Here's what Ethics Committee member Jerry Dunklee, a journalism professor at Southern Connecticut State University, said about NBC's use of the video made by the Virginia Tech gunman: "I told the reporters I would have used the material from Cho. It's not an easy decision. These kinds of decisions require a balancing of the public's right to know about a major news event with sensitivity toward victims and survivors. Journalists are trained to ask who, what, why, when, where and how. In this terrible story, we knew the answers to all of these questions ... except Why. Why did this young man go on a killing rampage? His own words and pictures can get at part of that question. It's an important part of this story. That said, the news media should also "minimize harm" by refusing to air or publish the same material over and over again. Particularly cable news channels should limit the times parts of the video or the still pictures are repeated in some endless loop. We don't serve the right to know by battering people, not just the survivors, with this part of the story."
Published Sunday, April 22, 2007 4:52 PM by AndySchotz

Comments

# re: Was use of video proper?

Tuesday, April 24, 2007 8:48 PM by christinetatum
Robert Buckman is an associate professor of communication at the University of Louisiana at Layfayette. He serves on SPJ's National Ethics Committee. He wrote:

This issue is vaguely reminiscent of the New York Times' decision to publish the Unabomber's manifesto a decade or so ago, which was roundly criticized on ethical grounds for providing that maniac with a forum for his perverted views. But the rationale then was that it was done to save lives because the Unabomber had threatened to strike again unless the manifesto was published.

The public safety issue does not apply here, however, as Cho was already dead. So the issue is purely one of how much does the public have the right to know?  

I side with Jerry Dunklee on this. The murder of 32 innocent students and professors is about as compelling a story as there is, short of a 9/11 or an Oklahoma City.

The issue as I see it--as a professor--is that this could have happened on any campus anywhere. It has heightened the issues of fruitcakes with homicidal grievances against the world having access to guns, how they can be identified and what actions need to be taken to prevent another such tragedy.

I remember the UT Tower shootings in 1966 (I was living in Texas), and we thought and hoped then that this was an isolated case that probably could never happen again. But it has--repeatedly.

If the VT massacre doesn't involve the public interest, what does?
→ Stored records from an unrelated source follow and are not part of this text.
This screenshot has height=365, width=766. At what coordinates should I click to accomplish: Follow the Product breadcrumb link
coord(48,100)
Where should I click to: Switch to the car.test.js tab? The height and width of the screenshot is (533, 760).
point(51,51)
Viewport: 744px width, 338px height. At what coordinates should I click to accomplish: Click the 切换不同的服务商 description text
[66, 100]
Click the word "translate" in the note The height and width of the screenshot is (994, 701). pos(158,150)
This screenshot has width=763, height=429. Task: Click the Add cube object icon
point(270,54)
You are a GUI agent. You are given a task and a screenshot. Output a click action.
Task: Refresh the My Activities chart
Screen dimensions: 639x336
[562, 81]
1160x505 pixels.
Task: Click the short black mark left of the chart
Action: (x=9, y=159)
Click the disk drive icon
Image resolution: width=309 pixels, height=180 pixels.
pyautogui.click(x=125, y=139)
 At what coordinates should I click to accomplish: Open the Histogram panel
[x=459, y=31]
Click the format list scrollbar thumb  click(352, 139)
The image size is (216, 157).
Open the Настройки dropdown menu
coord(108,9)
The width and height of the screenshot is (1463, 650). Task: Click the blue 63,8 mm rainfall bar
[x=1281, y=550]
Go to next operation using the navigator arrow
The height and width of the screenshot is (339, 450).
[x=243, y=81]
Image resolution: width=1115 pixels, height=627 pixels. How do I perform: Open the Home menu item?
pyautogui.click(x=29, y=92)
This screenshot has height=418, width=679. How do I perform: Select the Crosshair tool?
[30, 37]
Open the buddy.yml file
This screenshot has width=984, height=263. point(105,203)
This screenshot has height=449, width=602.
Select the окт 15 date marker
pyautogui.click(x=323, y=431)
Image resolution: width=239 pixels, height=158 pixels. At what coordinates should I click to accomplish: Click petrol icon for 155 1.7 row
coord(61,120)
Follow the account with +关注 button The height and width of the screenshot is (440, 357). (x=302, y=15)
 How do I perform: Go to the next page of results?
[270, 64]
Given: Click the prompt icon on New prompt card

I don't watch NBC so I didn't see its coverage, but if it is true that it ran an edited version that highlighted the most newsworthy elements, then I cannot fault NBC for the way it handled this thing.  It also turned the video over to the FBI, which was in the public interest and did not involve subpoenaing confidential information.

Let the print media and the Internet publish the full text if anyone wants to study it, and psychologists certainly will.